# Start of DATA SHOWN

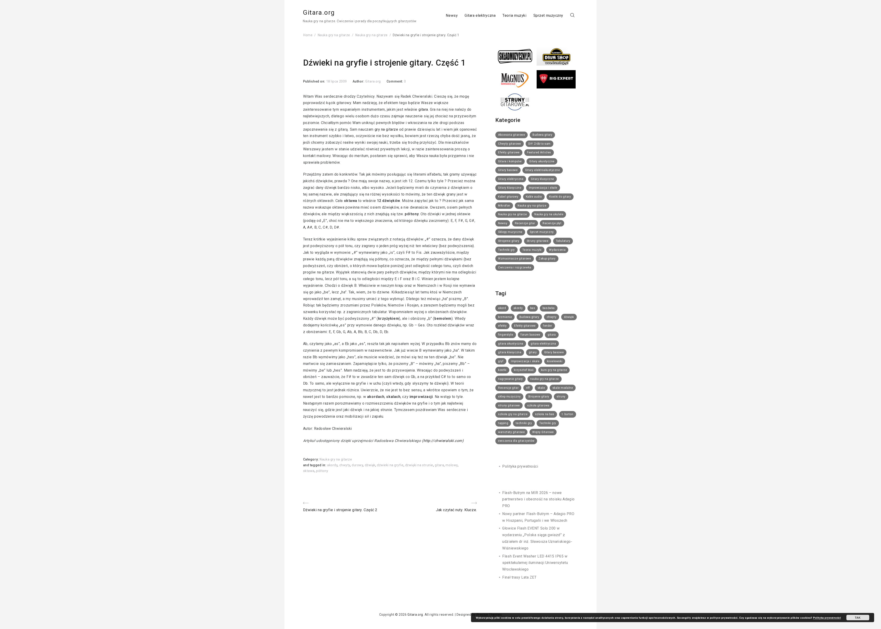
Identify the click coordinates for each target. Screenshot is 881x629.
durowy (357, 465)
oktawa (309, 471)
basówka (549, 308)
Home (307, 35)
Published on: (314, 81)
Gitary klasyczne (542, 179)
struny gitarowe (509, 405)
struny (561, 396)
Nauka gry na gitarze (334, 35)
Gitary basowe (508, 170)
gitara (423, 109)
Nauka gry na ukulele (548, 214)
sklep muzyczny (509, 396)
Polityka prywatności (520, 466)
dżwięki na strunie (419, 465)
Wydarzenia (557, 249)
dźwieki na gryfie (390, 465)
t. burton (567, 414)
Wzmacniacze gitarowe (514, 258)
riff (528, 387)
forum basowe (530, 334)
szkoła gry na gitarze (512, 414)
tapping (503, 423)
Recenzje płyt (552, 223)
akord (502, 308)
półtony (322, 471)
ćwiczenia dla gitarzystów (516, 440)
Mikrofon (504, 205)
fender (547, 325)
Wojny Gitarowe (543, 432)
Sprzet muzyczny (548, 15)
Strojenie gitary (508, 241)
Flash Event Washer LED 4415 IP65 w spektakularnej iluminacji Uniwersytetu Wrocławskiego (535, 563)
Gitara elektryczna (480, 15)
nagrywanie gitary (510, 379)
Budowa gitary (542, 134)
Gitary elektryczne (510, 179)
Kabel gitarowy (508, 196)
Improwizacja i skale (543, 187)
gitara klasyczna (509, 352)
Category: (311, 459)
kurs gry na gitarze (554, 370)
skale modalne (562, 387)
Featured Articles (539, 152)
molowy (451, 465)
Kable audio (534, 196)
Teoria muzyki (514, 15)
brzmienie (505, 317)
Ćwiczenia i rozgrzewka (514, 267)
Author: (359, 81)
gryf (500, 361)
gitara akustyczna (510, 343)
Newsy (452, 15)
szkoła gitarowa (538, 405)
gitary (533, 352)
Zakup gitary (547, 258)
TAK (858, 617)
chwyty (344, 465)
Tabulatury (563, 241)
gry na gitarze (386, 129)
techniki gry (524, 423)
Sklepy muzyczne (510, 232)
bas (532, 308)
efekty (502, 325)
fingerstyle (505, 334)
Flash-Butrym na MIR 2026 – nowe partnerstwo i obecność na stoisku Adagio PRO (538, 499)
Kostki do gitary (560, 196)
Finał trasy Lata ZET (519, 577)
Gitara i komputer (510, 161)
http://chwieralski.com (442, 441)
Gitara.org (319, 12)
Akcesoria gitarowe (511, 134)
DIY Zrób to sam (539, 143)
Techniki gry (506, 249)
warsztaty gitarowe (511, 432)
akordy (332, 465)
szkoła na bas (544, 414)
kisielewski (554, 361)
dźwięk (370, 465)
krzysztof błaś (523, 370)
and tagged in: (315, 465)
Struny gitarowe (537, 241)
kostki (502, 370)
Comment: (395, 81)
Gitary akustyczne (542, 161)
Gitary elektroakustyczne (542, 170)
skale (541, 387)
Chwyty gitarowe (509, 143)
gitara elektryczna (543, 343)
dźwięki (569, 317)
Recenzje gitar (525, 223)
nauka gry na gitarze (544, 379)
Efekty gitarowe (508, 152)
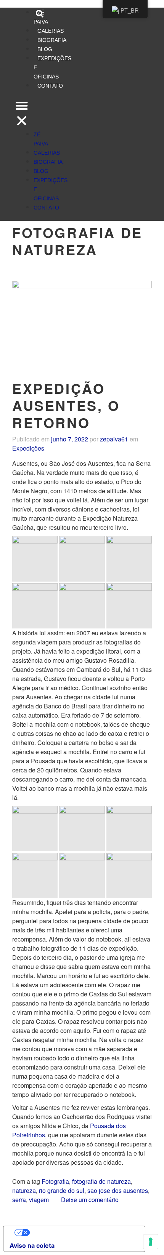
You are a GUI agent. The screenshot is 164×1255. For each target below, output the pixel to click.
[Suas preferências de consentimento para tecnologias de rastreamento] (150, 1241)
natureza (24, 1190)
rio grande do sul (61, 1190)
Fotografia (55, 1181)
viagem (39, 1199)
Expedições (28, 448)
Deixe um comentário (90, 1199)
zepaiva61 (114, 439)
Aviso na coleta (32, 1245)
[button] (21, 114)
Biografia (51, 40)
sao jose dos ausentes (117, 1190)
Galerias (50, 31)
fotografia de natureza (101, 1181)
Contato (50, 86)
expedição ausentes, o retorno (66, 405)
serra (19, 1199)
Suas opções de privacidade (82, 1232)
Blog (44, 49)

# End of DATA SHOWN

--- WHAT IS EXPECTED ---
Swap "gitarowe" for "basowe" in the entries starting with the line with "Nauka gry na ukulele (548, 214)" and going on through the line with "szkoła gry na gitarze (512, 414)", and give only those lines again with nothing else changed.

--- SOLUTION BELOW ---
Nauka gry na ukulele (548, 214)
sklep muzyczny (509, 396)
Polityka prywatności (520, 466)
dżwięki na strunie (419, 465)
Wydarzenia (557, 249)
dźwieki na gryfie (390, 465)
t. burton (567, 414)
Wzmacniacze basowe (514, 258)
riff (528, 387)
forum basowe (530, 334)
szkoła gry na gitarze (512, 414)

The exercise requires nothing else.